A little over six months later, the Habs have won a mere eight games through 44 total contests, and find themselves competing for the worst team in the league. For a variety of reasons that have already been extensively discussed, this season will go down in the Canadiens’ storied lore for all the wrong reasons. Frankly, no one on this roster deserves to be an All-Star, especially when you consider the talent that ultimately didn’t make the cut.
Disclaimer: diehard Habs fans might want to close their eyes for what’s about to come. Don’t say I didn’t warn you.

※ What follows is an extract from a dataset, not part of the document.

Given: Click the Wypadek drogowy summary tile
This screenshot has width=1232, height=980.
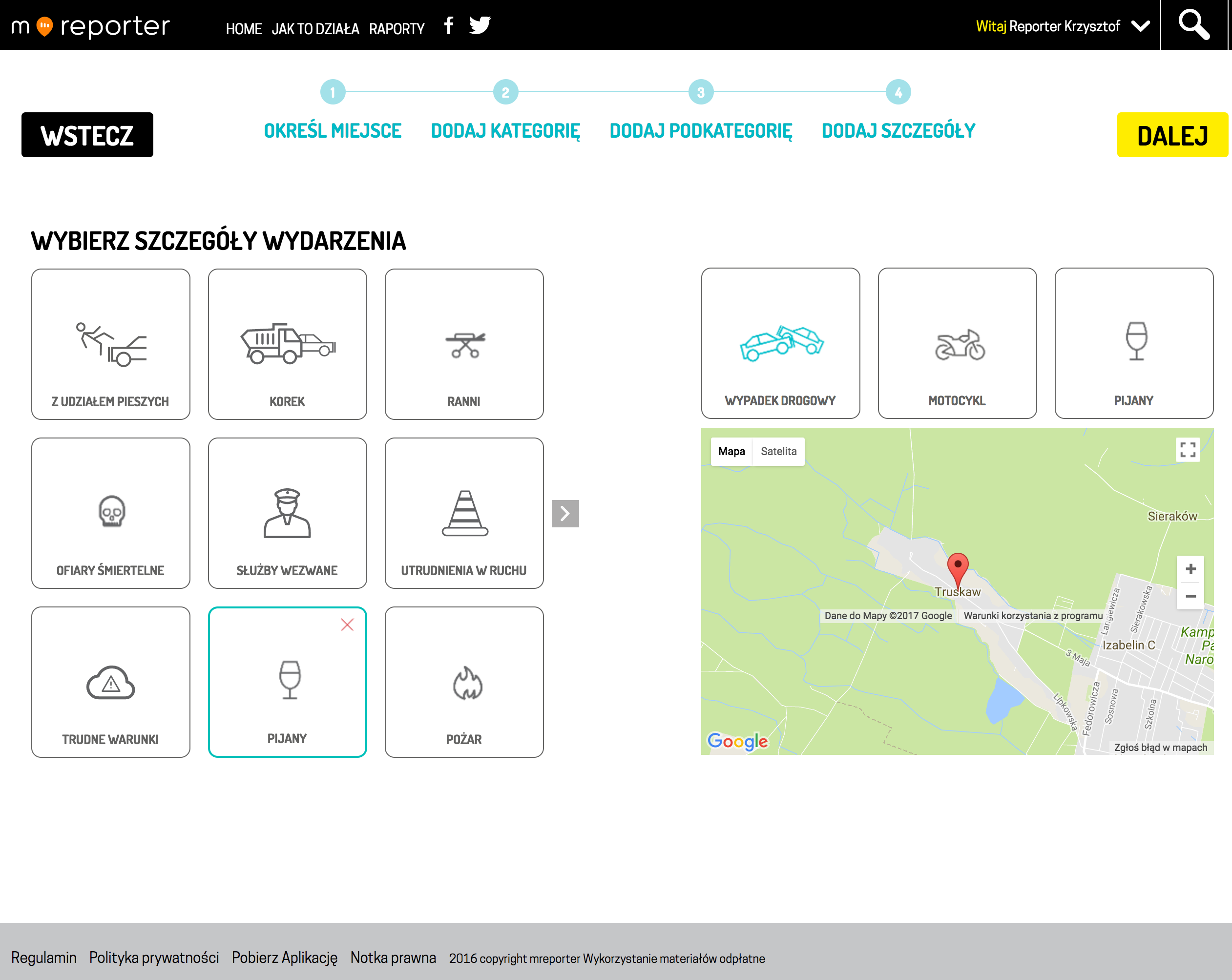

In 44 games played, Suzuki has tallied 27 points and has disappeared for extended stretches of the season. Meanwhile, the Boston Bruins’ Brad Marchand has 21 goals and 47 points in 37 games this season, playing some of the best hockey of his career. One of these two forwards didn’t make the cut (settle down, Marchand skeptics), for a simple yet nonsensical reason.
The NHL All-Star Game must showcase at least one player from each team, a requirement that makes snubbing deserving players inevitable. In each of the four divisions, 11 All-Stars are selected from the eight teams (nine skaters and two goalies). A contest, meant to showcase the league’s top talent, fails to do just that on an outdated technicality.
Is Suzuki a top-nine skater in the Atlantic division? Before the season, it wasn’t entirely out of the question that Suzuki could make the leap into stardom. Having watched most of the Canadiens games this season (a tough watch on most nights), I can safely say he isn’t there yet. Nonetheless, he will be recognized as the best player on this bottom-feeding ensemble.
So yes, Suzuki is an All-Star, a bittersweet notion that should still excite Montreal fans. The team’s newly-implemented number one centre is now 22 years old, and the Canadiens’ nightmare season is hardly a result of his play. And before I get labelled as a hater, I think Suzuki has what it takes to be Montreal’s foundational piece for years to come, and he earned every bit of the eight-year contract extension he signed in October 2021.
It’s just unfortunate that his first All-Star season — a feat worthy of remembrance — will be spoiled by the Canadiens’ woes and incompetence.